OK, it seems FPC is reasonably safe in Debian now.
[...]
So, how about Lazarus ? [...] I quote:
"Version 4.4+dfsg-4 of lazarus is marked for autoremoval from testing on Fri 13 Mar 2026-...]"
Davo
as i raised in one of the other threads:
[...] btw - is it technically possible for a GUI application to be built such that it can detect the available widget sets and just use whatever one is available? ie, dynamically load the necessary libraries at run-time using dlopen/etc.
and Fred vS confirmed as possible:
[...] Yes, of course, it's possible (I've done it for X11 libraries), but it requires a bit of effort to convert the Pascal headers using "external" methods with the variable returned by `DynLibs.GetProcedureAddress()`.
Then, at init of the app, check which widget sets is installed using `DynLibs.LoadLibrary()`.

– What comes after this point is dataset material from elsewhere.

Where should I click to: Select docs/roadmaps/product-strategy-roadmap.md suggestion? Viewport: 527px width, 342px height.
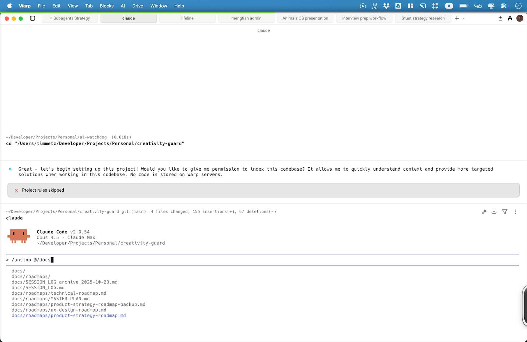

i have previously played around with adding a unit into a project1.lpr to run code prior to GTK's startup:
program project1;
{$mode objfpc}{$H+}
uses
{$IFDEF UNIX}{$IFDEF UseCThreads}
cthreads, // UNIX + CThreads
{$ENDIF}
start, // UNIX only, startup code before GTK is initialized (test)
{$ENDIF}
Interfaces, // this includes the LCL widgetset
Forms, Unit1;
{$R *.res}
begin
RequireDerivedFormResource:=True;
Application.Initialize;
Application.CreateForm(TForm1, Form1);
Application.Run
end.
for my testing the
start unit just printed out a greeting message to the console, which was sufficient to confirm that the greeting message was displayed
before GTK started complaining about spurious initialization errors - as it is inclined to do on occasion!
(as Fred vS says) a
start unit could detect the available widget set(s), and for whichever one is used (qt6 as 1st choice, fallback to qt5 as 2nd choice, fallback to GTK2 as final choice) build a table of entry points that can be made globally available. then someone would just need to go through all the source code for the Lazarus IDE and edit every
external statement to instead create function pointer variables (or whatever the term is!) using the entry point table created by the
start unit.
for accessing the ALSA sound system in one of my projects, a year or so back i converted code that previously used
EXTERNAL statements as follows:
// OLD VERSION, using external:
// function snd_pcm_open(pcm: PPsnd_pcm_t; name: PChar;
// stream: snd_pcm_stream_t; mode: cint): cint; cdecl; external libasound;
// [...]
// have now switched to "Dynamic Loading" on use, the following variables will hold the dynamically loaded ALSA methods
var snd_pcm_open:function(pcm: PPsnd_pcm_t; Name: PChar; stream: snd_pcm_stream_t; mode: cint): cint; cdecl;
[...]
ALSAhandle:TLibHandle={dynlibs.}NilHandle; // this will hold our handle for the ALSA library
procedure ALSAstartup;
var ALSAname:string='libasound.so.2';
begin
ALSAhandle:={DynLibs.}SafeLoadLibrary(ALSAname); // obtain the handle we want
if ALSAhandle<>{DynLibs.}NilHandle then // handle was obtained OK
begin // tie functions to the VARs from above
Pointer(snd_pcm_open):={DynLibs.}GetProcedureAddress(ALSAhandle, PChar('snd_pcm_open'));
[...]
end
end;
procedure ALSAshutdown;
begin
if ALSAhandle<>{DynLibs.}NilHandle then
begin
{DynLibs.}UnloadLibrary(ALSAhandle);
ALSAhandle:={DynLibs.}NilHandle
end
end;
(credit to Fred vS for showing me how to do the above)in principal it seems that the above approach could be applied to the whole of the Lazarus IDE - it would be a large task, but on the whole mostly an 'automated' conversion for the programmer doing the work.
once the concept is proven, it could then be streamlined for others to use going forward with their own Lazarus/FPC projects for widget set auto-selection. (see addendum below, just adding in the
start unit to project1.lpr would suffice)
cheers,
rob :-)
addendum 1: in the above i forgot to include one more step - merging what are (presumably) conditional compile blocks for each widget set, into case statements (or similar) to select which set of code for which widget set. to some (yet to be determined) extent this would grow the size of generated ELF files, but these days folks don't seem to worry so much about this!
addendum 2: it is actually even easier. the
start unit just needs to set a single global variable that indicates the widget set that should be used. then every
external statement replaced with calls to
SafeLoadLibrary and
GetProcedureAddress, it looks like it
may ok to call
SafeLoadLibrary multiple times to get the same handle returned each time. conditional compile blocks (selecting for different widget sets) then replaced with "
if widget_set = GTK2/Qt5/Qt6 then ..." blocks.